I need the lines below from the one with "Tiedotteiden lajittelu (123, 1556)" down to the one with "Anubis (123, 1125)" reproduced exactly, both ends included, and nothing else.

(Stored records)
----------
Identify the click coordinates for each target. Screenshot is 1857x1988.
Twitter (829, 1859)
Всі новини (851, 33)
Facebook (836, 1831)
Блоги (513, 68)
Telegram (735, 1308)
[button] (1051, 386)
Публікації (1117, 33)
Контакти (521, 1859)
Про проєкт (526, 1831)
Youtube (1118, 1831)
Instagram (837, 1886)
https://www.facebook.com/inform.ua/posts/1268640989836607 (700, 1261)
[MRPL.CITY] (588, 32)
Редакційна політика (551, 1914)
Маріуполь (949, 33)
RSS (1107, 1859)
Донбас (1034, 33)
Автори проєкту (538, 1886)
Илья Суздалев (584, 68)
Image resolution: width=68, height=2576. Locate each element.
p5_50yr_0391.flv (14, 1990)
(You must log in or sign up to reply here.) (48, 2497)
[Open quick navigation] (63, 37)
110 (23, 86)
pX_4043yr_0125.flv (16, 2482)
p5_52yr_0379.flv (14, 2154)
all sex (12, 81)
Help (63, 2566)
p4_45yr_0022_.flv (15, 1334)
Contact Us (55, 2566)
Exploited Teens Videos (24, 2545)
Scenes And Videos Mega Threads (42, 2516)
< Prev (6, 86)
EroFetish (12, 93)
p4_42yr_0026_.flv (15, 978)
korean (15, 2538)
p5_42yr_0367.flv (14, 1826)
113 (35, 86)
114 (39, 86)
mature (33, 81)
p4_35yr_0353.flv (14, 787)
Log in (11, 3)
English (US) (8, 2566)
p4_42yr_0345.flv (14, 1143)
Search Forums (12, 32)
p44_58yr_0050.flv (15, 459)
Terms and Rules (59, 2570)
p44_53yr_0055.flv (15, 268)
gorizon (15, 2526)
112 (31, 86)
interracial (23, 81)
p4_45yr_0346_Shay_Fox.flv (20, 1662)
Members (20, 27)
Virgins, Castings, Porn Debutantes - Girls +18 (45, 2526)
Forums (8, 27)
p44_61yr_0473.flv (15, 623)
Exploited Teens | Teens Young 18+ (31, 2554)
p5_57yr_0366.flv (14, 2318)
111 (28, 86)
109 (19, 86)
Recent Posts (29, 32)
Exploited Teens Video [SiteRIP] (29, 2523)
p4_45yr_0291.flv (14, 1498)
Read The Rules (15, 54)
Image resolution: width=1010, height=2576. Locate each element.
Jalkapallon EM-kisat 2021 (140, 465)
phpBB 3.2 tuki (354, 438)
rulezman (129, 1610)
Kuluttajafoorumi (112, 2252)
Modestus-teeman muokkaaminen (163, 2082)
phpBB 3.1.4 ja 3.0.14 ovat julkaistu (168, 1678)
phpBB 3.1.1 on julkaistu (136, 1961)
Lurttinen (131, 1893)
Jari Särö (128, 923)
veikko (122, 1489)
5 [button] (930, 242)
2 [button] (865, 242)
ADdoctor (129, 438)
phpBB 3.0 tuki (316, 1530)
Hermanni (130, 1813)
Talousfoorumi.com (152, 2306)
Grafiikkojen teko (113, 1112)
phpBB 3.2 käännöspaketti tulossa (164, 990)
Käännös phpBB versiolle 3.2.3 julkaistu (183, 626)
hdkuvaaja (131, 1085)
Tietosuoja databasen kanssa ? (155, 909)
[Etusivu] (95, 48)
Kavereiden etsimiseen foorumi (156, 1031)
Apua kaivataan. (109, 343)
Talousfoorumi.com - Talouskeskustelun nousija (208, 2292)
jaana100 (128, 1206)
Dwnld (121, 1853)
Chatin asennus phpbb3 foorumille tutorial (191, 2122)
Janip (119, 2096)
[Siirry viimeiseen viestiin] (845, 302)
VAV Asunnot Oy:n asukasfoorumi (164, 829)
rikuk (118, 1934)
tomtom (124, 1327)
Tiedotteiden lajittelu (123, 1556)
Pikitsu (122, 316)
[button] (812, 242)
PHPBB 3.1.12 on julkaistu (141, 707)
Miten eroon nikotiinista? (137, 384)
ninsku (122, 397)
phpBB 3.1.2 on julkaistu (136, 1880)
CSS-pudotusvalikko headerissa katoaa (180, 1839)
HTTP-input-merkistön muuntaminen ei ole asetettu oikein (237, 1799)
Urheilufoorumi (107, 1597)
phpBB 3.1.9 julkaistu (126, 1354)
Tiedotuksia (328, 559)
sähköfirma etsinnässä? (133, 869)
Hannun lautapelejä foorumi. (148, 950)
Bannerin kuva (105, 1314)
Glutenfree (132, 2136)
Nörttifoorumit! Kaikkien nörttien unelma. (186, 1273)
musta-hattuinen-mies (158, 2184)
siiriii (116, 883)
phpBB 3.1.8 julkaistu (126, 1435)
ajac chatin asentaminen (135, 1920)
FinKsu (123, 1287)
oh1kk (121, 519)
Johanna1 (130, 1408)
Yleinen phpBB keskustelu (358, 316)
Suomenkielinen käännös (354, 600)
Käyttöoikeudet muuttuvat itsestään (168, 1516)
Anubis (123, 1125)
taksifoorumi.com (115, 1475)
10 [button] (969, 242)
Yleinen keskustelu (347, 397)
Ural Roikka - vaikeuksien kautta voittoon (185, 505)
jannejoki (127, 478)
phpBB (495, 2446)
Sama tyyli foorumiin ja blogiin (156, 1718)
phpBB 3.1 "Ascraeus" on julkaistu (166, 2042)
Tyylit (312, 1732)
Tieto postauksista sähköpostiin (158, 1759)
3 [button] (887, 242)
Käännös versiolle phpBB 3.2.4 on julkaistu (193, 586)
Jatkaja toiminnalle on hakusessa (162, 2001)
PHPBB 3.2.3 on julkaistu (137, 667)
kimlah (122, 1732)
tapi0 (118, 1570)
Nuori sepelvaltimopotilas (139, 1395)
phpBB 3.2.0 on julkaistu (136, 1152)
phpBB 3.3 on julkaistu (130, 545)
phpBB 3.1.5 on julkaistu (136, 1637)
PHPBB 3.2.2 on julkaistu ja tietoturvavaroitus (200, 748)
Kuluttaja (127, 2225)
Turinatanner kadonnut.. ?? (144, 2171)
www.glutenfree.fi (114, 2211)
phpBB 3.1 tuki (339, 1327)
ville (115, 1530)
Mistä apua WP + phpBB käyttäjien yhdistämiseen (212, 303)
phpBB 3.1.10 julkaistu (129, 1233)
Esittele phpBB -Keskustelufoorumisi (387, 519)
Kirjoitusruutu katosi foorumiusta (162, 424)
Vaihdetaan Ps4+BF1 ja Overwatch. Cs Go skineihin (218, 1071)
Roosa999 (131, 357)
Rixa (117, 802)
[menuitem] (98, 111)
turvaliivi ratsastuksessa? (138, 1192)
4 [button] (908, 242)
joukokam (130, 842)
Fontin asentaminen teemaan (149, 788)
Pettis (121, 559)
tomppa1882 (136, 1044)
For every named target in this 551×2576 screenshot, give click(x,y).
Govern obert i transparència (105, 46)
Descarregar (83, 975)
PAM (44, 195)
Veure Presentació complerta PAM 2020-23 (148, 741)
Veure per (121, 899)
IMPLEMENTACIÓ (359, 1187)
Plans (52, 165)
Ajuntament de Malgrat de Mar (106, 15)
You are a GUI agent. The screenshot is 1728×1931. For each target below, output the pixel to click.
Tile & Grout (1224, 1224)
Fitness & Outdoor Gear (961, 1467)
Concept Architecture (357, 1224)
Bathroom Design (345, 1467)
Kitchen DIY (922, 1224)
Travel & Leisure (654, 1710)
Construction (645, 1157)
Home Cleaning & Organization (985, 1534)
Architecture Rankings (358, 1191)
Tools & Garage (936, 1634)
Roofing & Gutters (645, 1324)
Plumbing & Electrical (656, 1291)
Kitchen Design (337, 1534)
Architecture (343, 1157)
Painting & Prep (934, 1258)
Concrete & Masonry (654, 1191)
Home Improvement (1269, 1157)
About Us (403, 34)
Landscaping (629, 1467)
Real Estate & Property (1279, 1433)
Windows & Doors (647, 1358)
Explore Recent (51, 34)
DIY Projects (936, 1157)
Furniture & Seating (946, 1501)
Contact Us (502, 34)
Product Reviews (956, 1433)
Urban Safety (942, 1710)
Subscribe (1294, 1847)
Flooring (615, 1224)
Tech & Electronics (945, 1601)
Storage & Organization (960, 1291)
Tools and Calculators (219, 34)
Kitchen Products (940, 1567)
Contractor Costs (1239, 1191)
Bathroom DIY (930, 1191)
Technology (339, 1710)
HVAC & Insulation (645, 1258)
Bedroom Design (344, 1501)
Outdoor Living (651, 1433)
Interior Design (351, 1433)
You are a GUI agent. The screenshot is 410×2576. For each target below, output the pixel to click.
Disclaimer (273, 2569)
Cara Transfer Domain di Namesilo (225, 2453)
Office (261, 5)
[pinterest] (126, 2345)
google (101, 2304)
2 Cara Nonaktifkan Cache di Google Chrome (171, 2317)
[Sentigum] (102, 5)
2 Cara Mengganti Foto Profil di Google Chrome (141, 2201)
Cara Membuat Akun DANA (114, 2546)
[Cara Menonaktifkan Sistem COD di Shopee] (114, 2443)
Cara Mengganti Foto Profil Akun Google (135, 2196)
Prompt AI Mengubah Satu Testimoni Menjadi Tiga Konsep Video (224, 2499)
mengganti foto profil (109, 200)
----------
RESULT BELOW
Tiedotteiden lajittelu (123, 1556)
Pikitsu (122, 316)
[button] (812, 242)
PHPBB 3.1.12 on julkaistu (141, 707)
Miten eroon nikotiinista? (137, 384)
ninsku (122, 397)
phpBB 3.1.2 on julkaistu (136, 1880)
CSS-pudotusvalikko headerissa katoaa (180, 1839)
HTTP-input-merkistön muuntaminen ei ole asetettu oikein (237, 1799)
Urheilufoorumi (107, 1597)
phpBB 3.1.9 julkaistu (126, 1354)
Tiedotuksia (328, 559)
sähköfirma etsinnässä? (133, 869)
Hannun lautapelejä foorumi. (148, 950)
Bannerin kuva (105, 1314)
Glutenfree (132, 2136)
Nörttifoorumit! Kaikkien nörttien unelma. (186, 1273)
musta-hattuinen-mies (158, 2184)
siiriii (116, 883)
phpBB 3.1.8 julkaistu (126, 1435)
ajac chatin asentaminen (135, 1920)
FinKsu (123, 1287)
oh1kk (121, 519)
Johanna1 (130, 1408)
Yleinen phpBB keskustelu (358, 316)
Suomenkielinen käännös (354, 600)
Käyttöoikeudet muuttuvat itsestään (168, 1516)
Anubis (123, 1125)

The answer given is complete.